* _The data_
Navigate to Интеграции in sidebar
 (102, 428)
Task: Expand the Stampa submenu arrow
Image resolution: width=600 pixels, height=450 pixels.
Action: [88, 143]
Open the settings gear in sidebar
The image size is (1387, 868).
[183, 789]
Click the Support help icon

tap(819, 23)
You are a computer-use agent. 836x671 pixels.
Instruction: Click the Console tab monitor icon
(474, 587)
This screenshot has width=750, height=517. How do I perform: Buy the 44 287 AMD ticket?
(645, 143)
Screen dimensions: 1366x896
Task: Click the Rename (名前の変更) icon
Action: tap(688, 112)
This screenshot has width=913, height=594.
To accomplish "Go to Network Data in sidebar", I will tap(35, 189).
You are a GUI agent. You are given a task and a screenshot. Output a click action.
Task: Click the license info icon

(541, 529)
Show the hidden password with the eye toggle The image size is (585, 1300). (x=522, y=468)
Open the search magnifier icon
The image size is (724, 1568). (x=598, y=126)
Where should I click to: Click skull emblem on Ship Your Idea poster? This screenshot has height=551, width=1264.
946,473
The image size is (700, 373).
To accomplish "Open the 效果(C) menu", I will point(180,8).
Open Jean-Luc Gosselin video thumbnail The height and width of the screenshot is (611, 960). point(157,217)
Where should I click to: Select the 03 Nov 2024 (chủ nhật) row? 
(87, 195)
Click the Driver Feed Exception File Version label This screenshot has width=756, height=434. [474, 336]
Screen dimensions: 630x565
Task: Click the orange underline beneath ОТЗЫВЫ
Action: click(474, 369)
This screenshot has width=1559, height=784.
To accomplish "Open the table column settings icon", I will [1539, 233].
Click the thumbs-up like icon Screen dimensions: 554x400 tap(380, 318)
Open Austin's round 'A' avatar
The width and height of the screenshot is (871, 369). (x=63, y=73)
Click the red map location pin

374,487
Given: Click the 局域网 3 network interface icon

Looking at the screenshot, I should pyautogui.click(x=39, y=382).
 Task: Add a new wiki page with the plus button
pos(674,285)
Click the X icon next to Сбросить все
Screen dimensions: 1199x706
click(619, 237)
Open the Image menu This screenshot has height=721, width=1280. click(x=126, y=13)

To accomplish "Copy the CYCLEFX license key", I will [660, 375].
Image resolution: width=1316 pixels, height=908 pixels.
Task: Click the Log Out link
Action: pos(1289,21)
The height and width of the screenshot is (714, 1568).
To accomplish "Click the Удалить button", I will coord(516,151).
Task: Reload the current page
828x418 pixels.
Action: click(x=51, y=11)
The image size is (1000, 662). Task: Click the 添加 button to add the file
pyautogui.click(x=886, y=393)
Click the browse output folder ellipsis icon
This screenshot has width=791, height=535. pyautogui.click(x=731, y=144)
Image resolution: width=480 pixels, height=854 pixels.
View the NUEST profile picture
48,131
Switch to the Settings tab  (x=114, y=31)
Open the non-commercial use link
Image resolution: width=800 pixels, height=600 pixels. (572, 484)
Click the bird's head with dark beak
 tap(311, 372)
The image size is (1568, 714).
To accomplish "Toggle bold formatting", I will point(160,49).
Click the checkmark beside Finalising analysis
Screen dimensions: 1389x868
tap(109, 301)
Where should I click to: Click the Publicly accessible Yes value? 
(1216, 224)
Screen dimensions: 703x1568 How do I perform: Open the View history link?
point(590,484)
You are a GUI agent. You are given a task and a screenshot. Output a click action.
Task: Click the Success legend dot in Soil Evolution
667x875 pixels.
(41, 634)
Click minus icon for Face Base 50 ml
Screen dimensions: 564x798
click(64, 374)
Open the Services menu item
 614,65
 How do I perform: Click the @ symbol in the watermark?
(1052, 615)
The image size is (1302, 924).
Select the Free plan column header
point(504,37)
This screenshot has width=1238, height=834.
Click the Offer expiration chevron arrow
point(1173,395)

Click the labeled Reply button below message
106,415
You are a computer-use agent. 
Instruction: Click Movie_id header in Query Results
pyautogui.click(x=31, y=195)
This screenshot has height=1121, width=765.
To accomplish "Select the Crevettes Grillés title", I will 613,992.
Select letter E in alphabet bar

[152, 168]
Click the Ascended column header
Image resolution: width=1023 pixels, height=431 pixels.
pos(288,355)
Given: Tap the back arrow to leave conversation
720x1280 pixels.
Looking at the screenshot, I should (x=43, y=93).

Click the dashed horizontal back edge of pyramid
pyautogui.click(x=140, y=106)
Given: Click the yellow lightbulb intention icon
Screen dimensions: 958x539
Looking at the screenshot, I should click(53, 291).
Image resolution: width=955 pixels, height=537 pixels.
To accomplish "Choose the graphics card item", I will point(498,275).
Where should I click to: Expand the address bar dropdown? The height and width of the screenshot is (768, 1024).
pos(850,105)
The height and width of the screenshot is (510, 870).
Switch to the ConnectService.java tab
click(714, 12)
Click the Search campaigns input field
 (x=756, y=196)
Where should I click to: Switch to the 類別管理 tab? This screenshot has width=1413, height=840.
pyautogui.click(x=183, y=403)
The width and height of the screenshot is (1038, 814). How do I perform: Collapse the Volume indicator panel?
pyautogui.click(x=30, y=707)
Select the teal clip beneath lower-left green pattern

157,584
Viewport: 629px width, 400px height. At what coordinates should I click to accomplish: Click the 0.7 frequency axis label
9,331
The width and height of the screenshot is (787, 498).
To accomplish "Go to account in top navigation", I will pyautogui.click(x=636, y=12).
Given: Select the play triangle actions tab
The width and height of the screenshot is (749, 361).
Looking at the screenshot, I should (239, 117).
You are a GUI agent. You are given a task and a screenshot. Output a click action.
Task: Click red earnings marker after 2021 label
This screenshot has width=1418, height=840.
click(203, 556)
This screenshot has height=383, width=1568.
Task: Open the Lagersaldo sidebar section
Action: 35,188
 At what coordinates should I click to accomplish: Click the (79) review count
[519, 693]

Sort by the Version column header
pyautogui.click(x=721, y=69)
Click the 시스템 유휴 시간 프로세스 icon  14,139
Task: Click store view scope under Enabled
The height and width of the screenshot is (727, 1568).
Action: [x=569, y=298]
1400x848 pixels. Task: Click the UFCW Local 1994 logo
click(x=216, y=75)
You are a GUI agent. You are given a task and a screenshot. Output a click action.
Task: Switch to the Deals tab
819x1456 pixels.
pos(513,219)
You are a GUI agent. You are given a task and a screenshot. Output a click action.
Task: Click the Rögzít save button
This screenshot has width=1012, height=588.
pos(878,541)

* _Brief_
Show every line in the entries where the string "computer" occurs.

* _Task solution_
You are a computer-use agent. 836x671 pixels.
You are a computer-use agent. 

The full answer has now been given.